Metrics are essential for a successful company. As a metric, we understand a set of measures used for assessing and comparing a company's performance. They are usually used to build a dashboard that's regularly reviewed by management or analysts.

There are several uses where a good metrics program is almost crucial:

  • Problem analysis - metrics help identify the reasons why your company is failing to meet its ultimate business goal;
  • Process improvement - metrics show what is working and what is not working and need adjustments;
  • Recognition - metrics identify the processes and employees that are truly impacting  for high performance;  
  • Goal settings - metrics process have impact on specific goal settings, key performance indicators, and milestones;
  • Budgeting - metrics can be used to justify continuing or increasing funding.
  • Trend development - good for developing trends that influence the dynamics of a company's process.  

Many metrics are located in different systems, databases, records. So how to determine, collect and monitor them? This article aims to explore the capabilities of Apache NiFi as a means of implementing a metrics collection system.

Image.

Tool overview

Apache Nifi (hereinafter “NiFi”) is a system that implements ETL (Extract, Transform, Load) processes. The system is distributed under the shareware Apache 2.0 license (owned by the Apache Software Foundation). The system allows collecting data from various sources, transforming it “on the fly” and sending it to the receiving system. The system has a wide range of integration capabilities. The source/recipient of data can be:

  • systems with an HTTP interface (including REST API, gRPC, and WebSocket);
  • queue managers (RabbitMQ, Apache Kafka);
  • document-oriented systems (MongoDB, Cassandra);
  • relational DBMS (MySQL, PostgreSQL, SQL Server, Oracle, and others if there is an appropriate driver);
  • external utilities.

To describe the processes, NiFi offers a web-based designer interface that allows describing the process of receiving, transforming, and sending data in the form of blocks and links between them. Accordingly, NiFi implements the FBP concept. The interface looks like this:

Nifi

To describe the processes NiFi proposes to use the following components:

FlowFile - a data packet capable of containing content and metadata to it in the form of attributes.

Processor - a handler capable of generating, redirecting, converting stream files, or performing other actions. The current version at the time of this writing contained 288 types of handlers. It is worth noting the following separately:

  • it is possible to run external utilities for processing;
  • it is possible to create programmable processors using Python, Lua, ECMAScript, Clojure, Groovy, Ruby;
  • it is possible to implement proprietary processors in Java (see here and here)

Connection - transferring stream files between processors.

Process Group - a group of processors that form a single process.

Input Port / Output Port -  to delegate data input between different project teams.

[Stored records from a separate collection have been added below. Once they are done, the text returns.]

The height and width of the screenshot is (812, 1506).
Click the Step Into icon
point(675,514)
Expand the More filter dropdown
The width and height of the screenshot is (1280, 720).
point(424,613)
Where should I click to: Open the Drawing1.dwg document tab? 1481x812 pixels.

Each individual block of the process group, like the process groups themselves, can be stopped and started, thus controlling the work process. The installation type is “on-premise” and supports clustering (using Apache ZooKeeper) for fault tolerance and horizontal scalability. Change versioning is supported using the Apache NiFi Registry. Thus, it is possible to save and rollback process description models in NiFi.

Practical task

As part of the development of a metrics collection system, Mad Devs team was tasked with integrating with different systems: Jira, GitLab and SonarQube. Each of them has a REST-based HTTP interface. For Jira, there is already an article “Automating Jira Analytics with Apache NiFi”, so we decided to consider integration with GitLab on a publicly accessible repository. For a practical task, the following requirements were determined:

  • get pipeline data;
  • remove redundant data from packets;
  • send the data to the receiving system (in the subsequent stages it will be replaced by a bunch of PostgreSQL and Grafana).

Implementation of a practical task

Conventions

To interact with GitLab, we will take as a basis GitLab Pipelines API v4 and the current Apache NiFi 1.14.0 version in the form of a Docker container. We will use “AutowareAuto” as a publicly available GitLab project.

Installation

Installation and launch:


The system will be available at https: // localhost: 8443 /nifi (it may take about a couple of minutes for the container to fully start) and will ask for authorization.

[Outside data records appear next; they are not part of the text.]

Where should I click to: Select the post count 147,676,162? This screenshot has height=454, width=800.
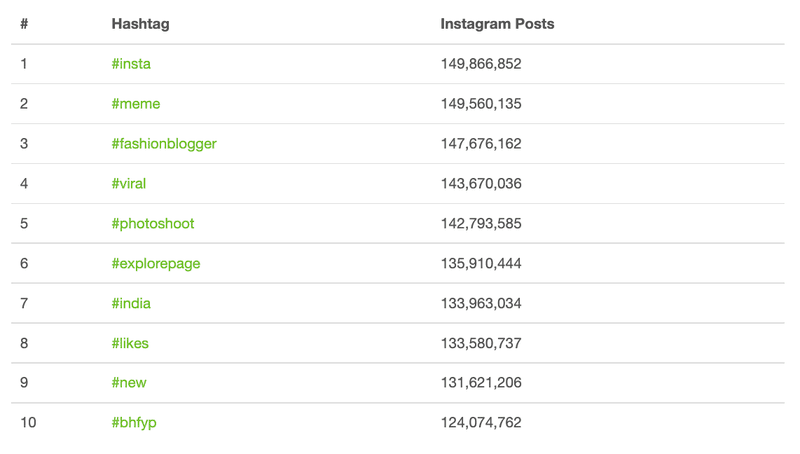(x=481, y=144)
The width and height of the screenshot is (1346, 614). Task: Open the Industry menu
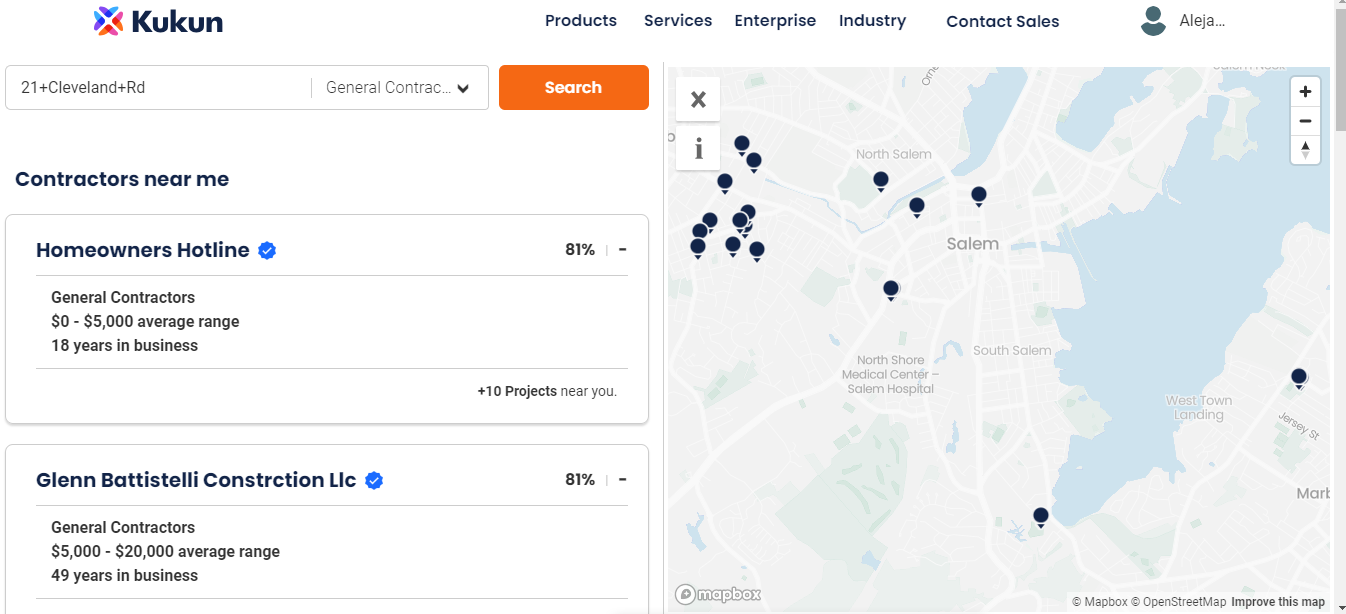pos(872,21)
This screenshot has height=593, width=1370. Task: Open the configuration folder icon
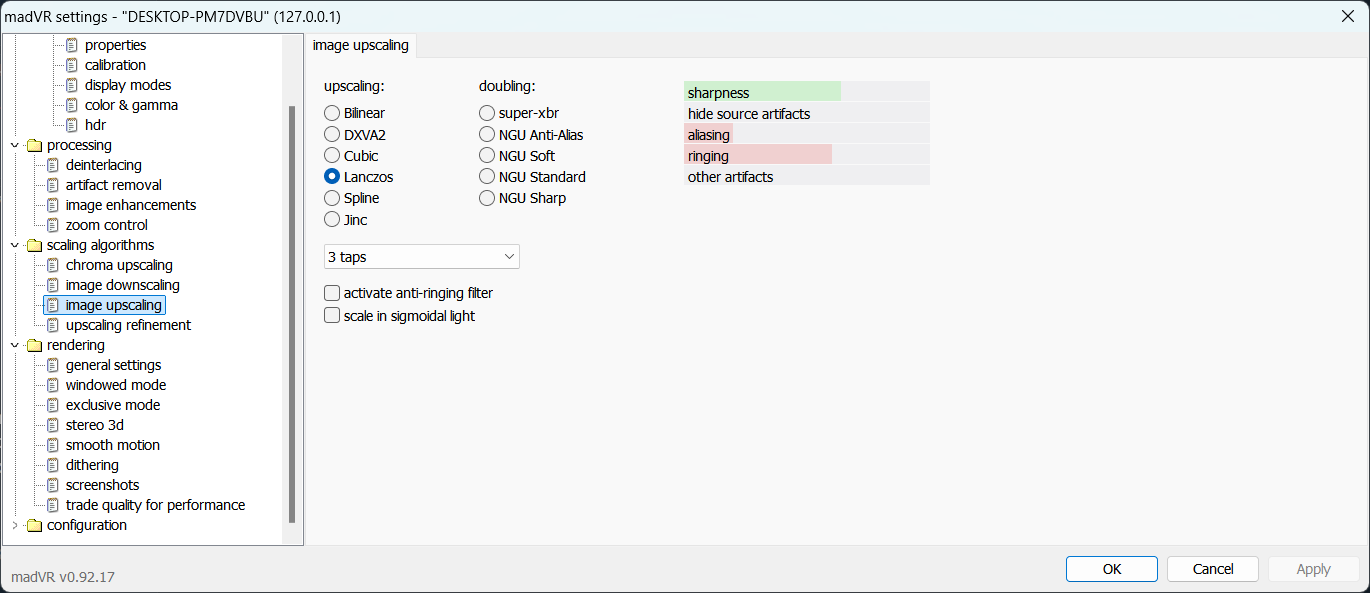click(34, 525)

Login and password are generated when the system is first started. To find them out, run the following command:


Once in the container shell, run grep on the 'Generated' phrase on the logs/nifi-app.log file:


We get:


To exit the shell, execute the command:


We enter the data without brackets when requesting authorization at the local address https:// localhost: 8443/nifi/login.

Process description

The first step is to add a new process group and name it “Build Status Metric”:

Build status metric

Double-click on the process group to switch to its local context. To access the GitLab API Pipelines, we need to generate the following URL:


Where: 

  • PROJECT_ID - identifier of the GitLab project;
  • CURRENT_PAGE - current page (default 1);
  • PER_PAGE - number of items per page (default 20).

In order to start a process in NiFi, an initiating trigger must be defined. For this, the "GenerateFlowFile" processor is suitable, which generates a stream file on a timer. Let's place the “GenerateFlowFile” processor and define its following properties:

• Name “Trigger: dispatch GitLab project ID”.

• Scheduled start “60 seconds” - can be adjusted arbitrarily so that stream files are not generated too often.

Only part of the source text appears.